← Back to context

Comment by llbbdd

13 hours ago

They're only an invention if you consider "seeking sustenance to live" not explicitly a job if there's no monthly direct deposit involved.

Is that true? In communities or tribes of antiquity I assume there was some trading fruits of different labours before coinage. Still an 'invention' beyond baser individual survivalism.

Indeed.

On the plus side, if there really is no value to labour, then farm work must have been fully automated along with all the other roles.

On the down side, rich elites have historically had a very hard time truly empathising with normal people and understanding their needs even when they care to attempt it, so it is very possible that a lot of people will starve in such a scenario despite the potential abundance of food.

  • It's either: 1) the rich voluntarily share the means of production so everyone becomes equal, 2) the poor stage successful revolutions so they gain access to the means of production and everyone becomes equal, 3) the poor starve or are otherwise eliminated, and the survivors will be equal.

    All roads lead to equality when the value of labour becomes 0 due to 100% automation.

    • There's plenty of outcomes besides those three.

      Over history, lots of underclasses have been stuck that way for multiple generations, even without the assistance of a robot workforce that can replace them economically.

      Some future rich class so empowered would be quite capable of treating the poor like most today treat pets.
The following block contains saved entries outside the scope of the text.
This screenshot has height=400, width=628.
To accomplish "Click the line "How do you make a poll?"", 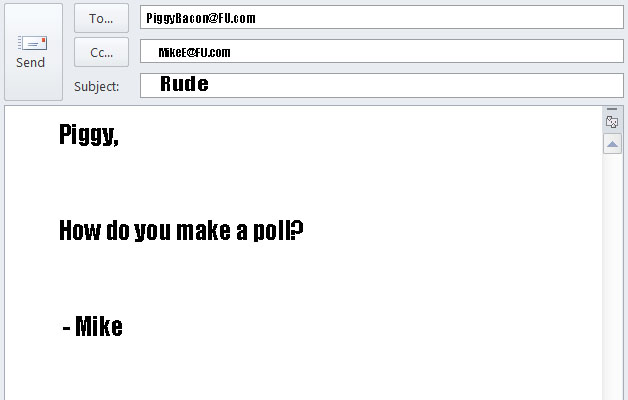I will (x=181, y=231).
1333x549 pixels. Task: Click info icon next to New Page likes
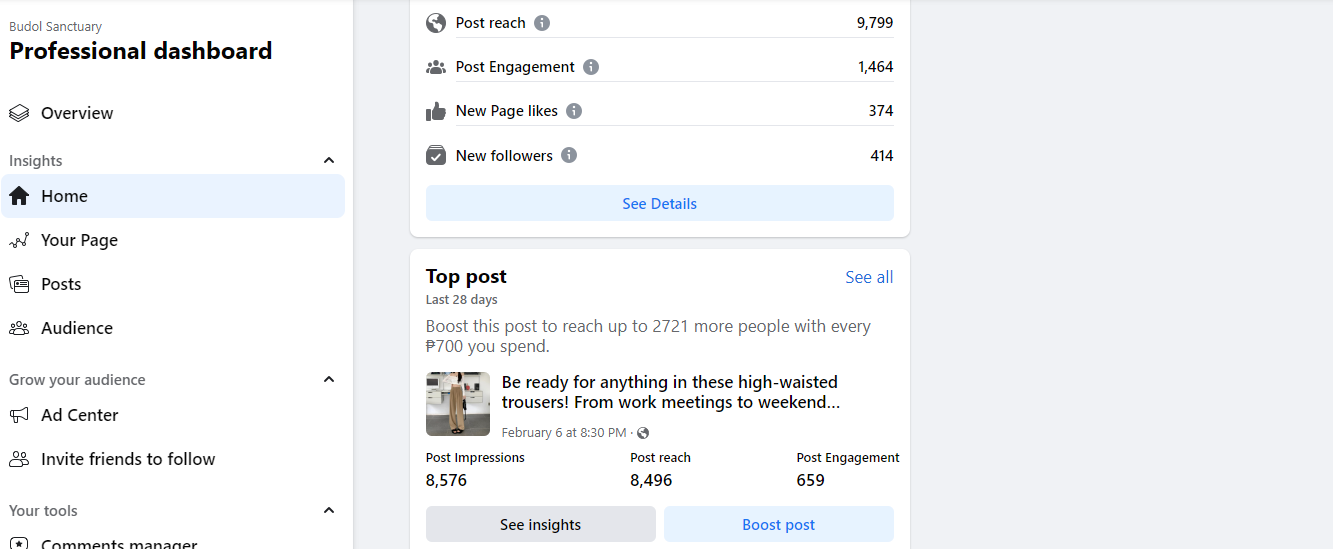point(574,111)
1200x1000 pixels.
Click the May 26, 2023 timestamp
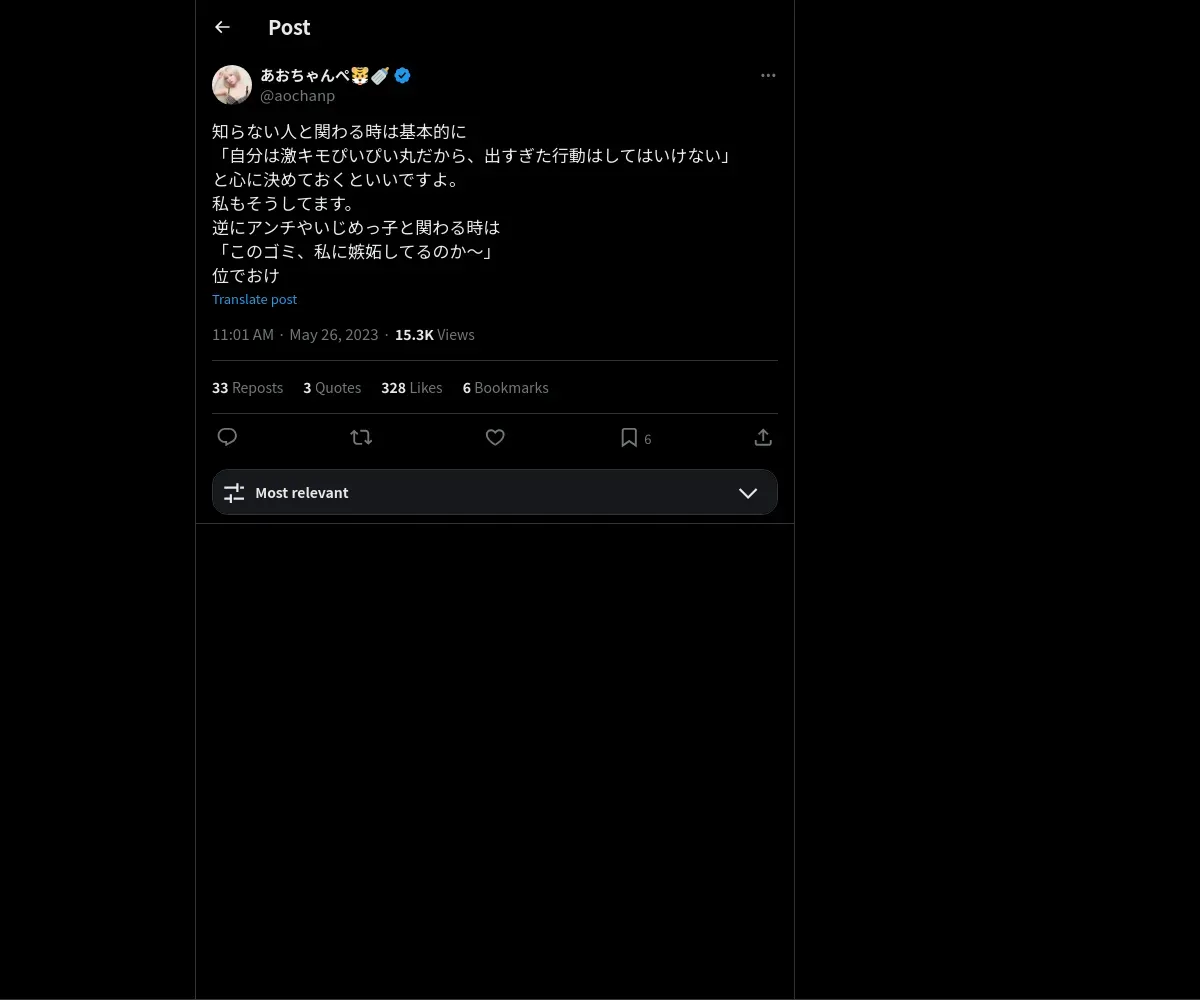pos(334,335)
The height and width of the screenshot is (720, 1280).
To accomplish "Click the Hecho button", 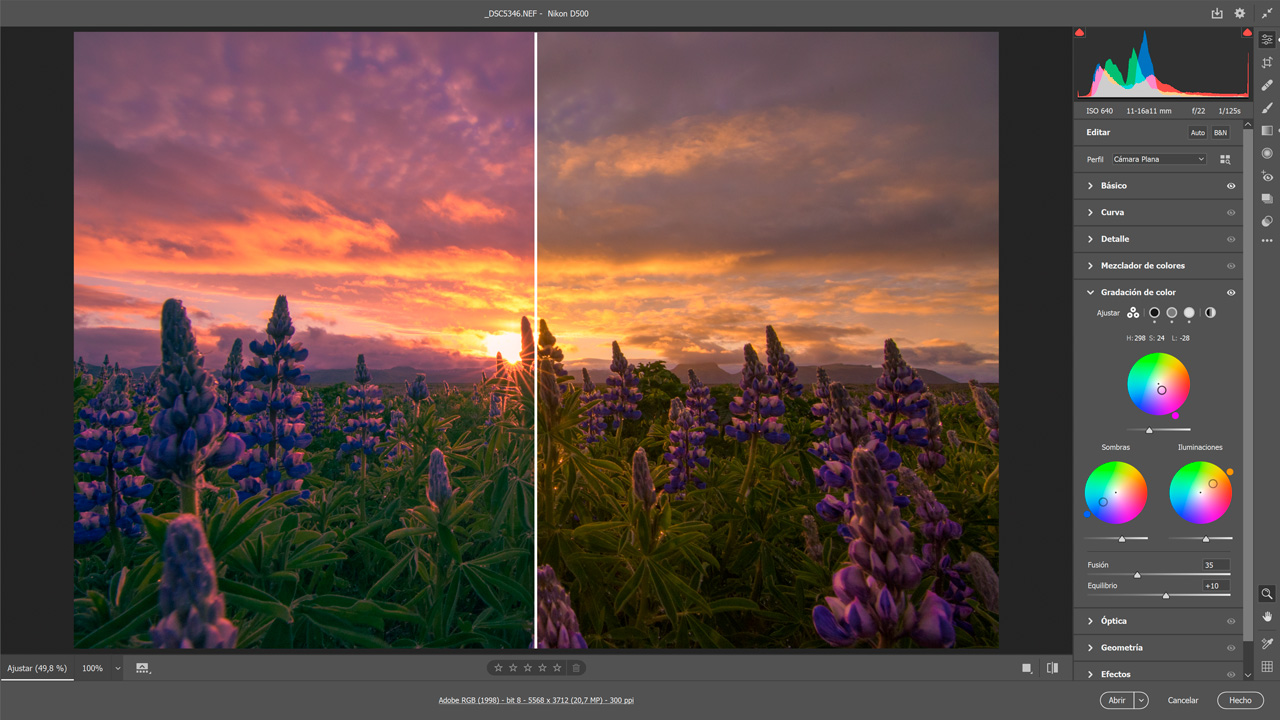I will tap(1239, 700).
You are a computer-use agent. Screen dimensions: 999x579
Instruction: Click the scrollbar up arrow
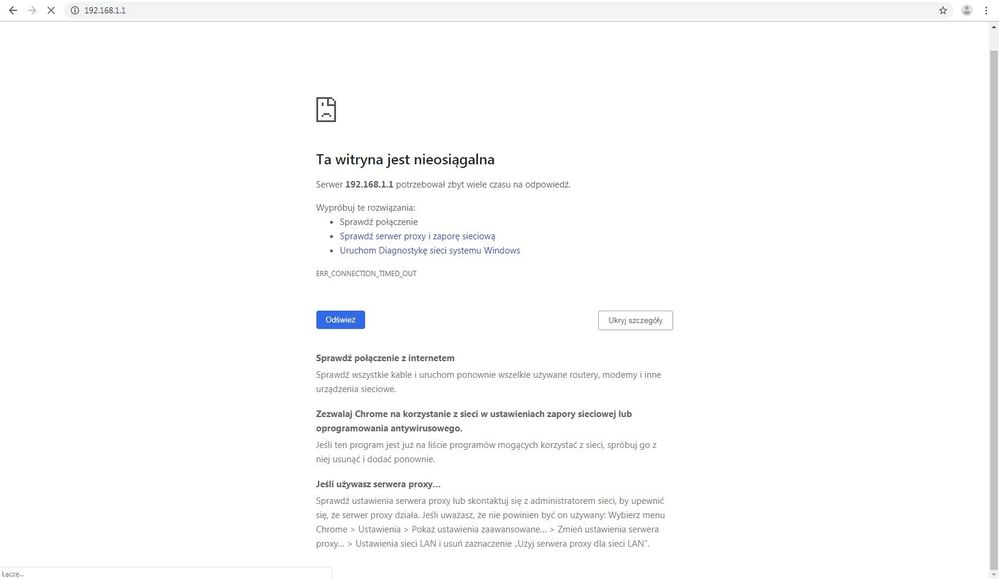point(993,26)
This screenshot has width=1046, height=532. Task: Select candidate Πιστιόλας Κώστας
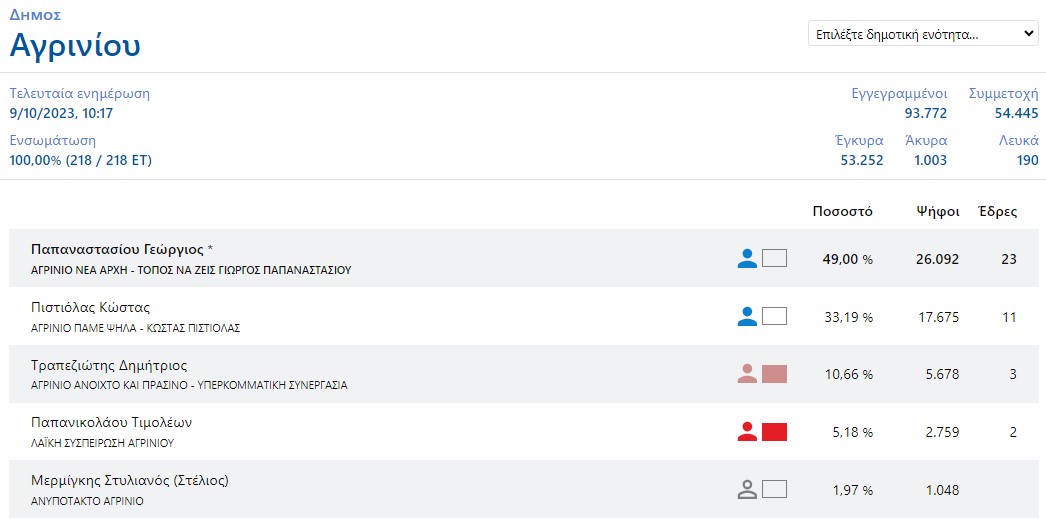91,307
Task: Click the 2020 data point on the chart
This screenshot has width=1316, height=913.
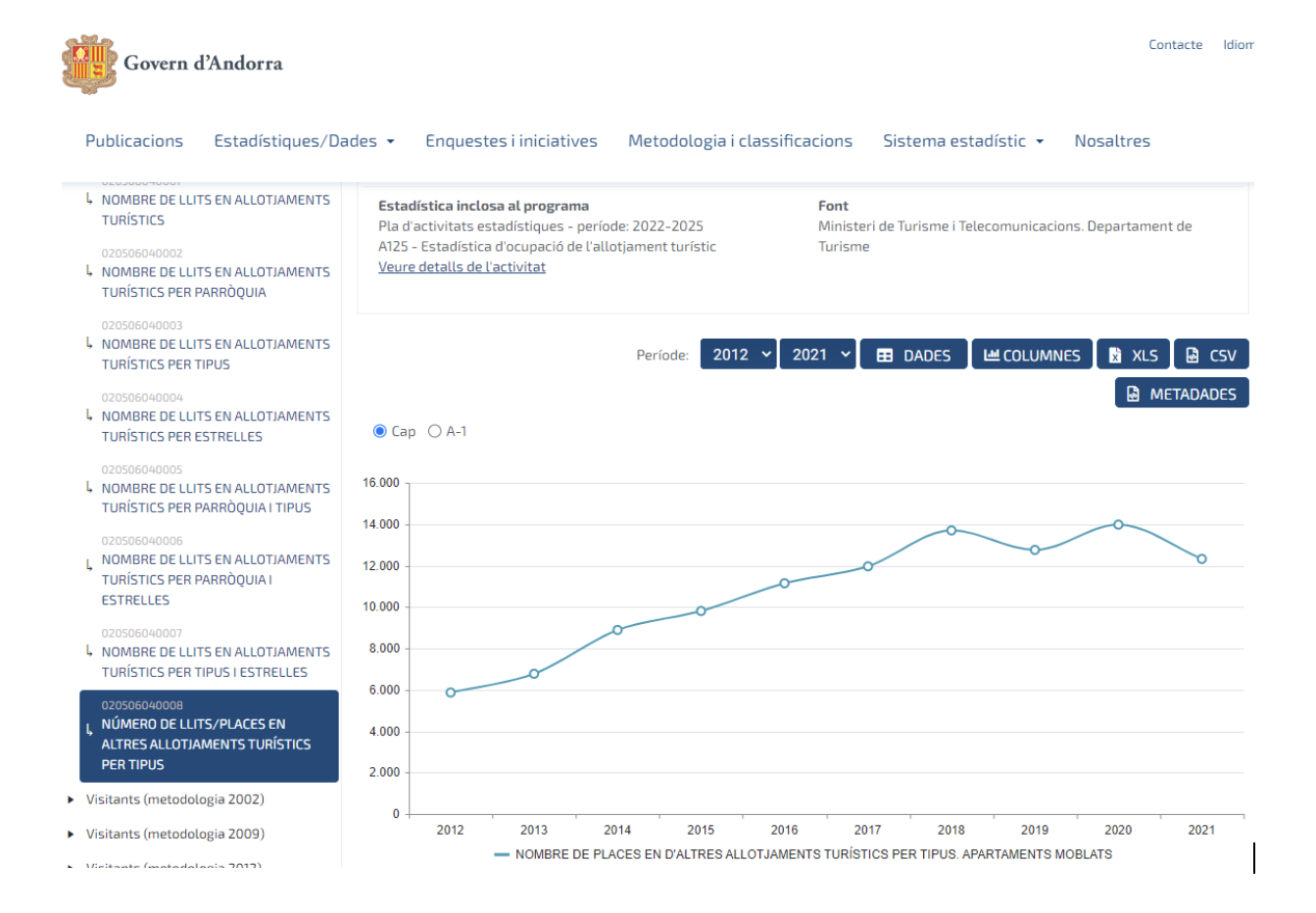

Fed and housed, but mostly neutered and the rest going through multiple generations of selective inbreeding for traits the owners deem interesting.

      2 replies →

    • If truly 100% automation (including infantry/police) the most likely scenario is not any if the above; most people will be kept on some kind of minimum sustenance enough to keep them from rebelling (“UBI”) and those who disagree will either be coopted into the elite or eliminated.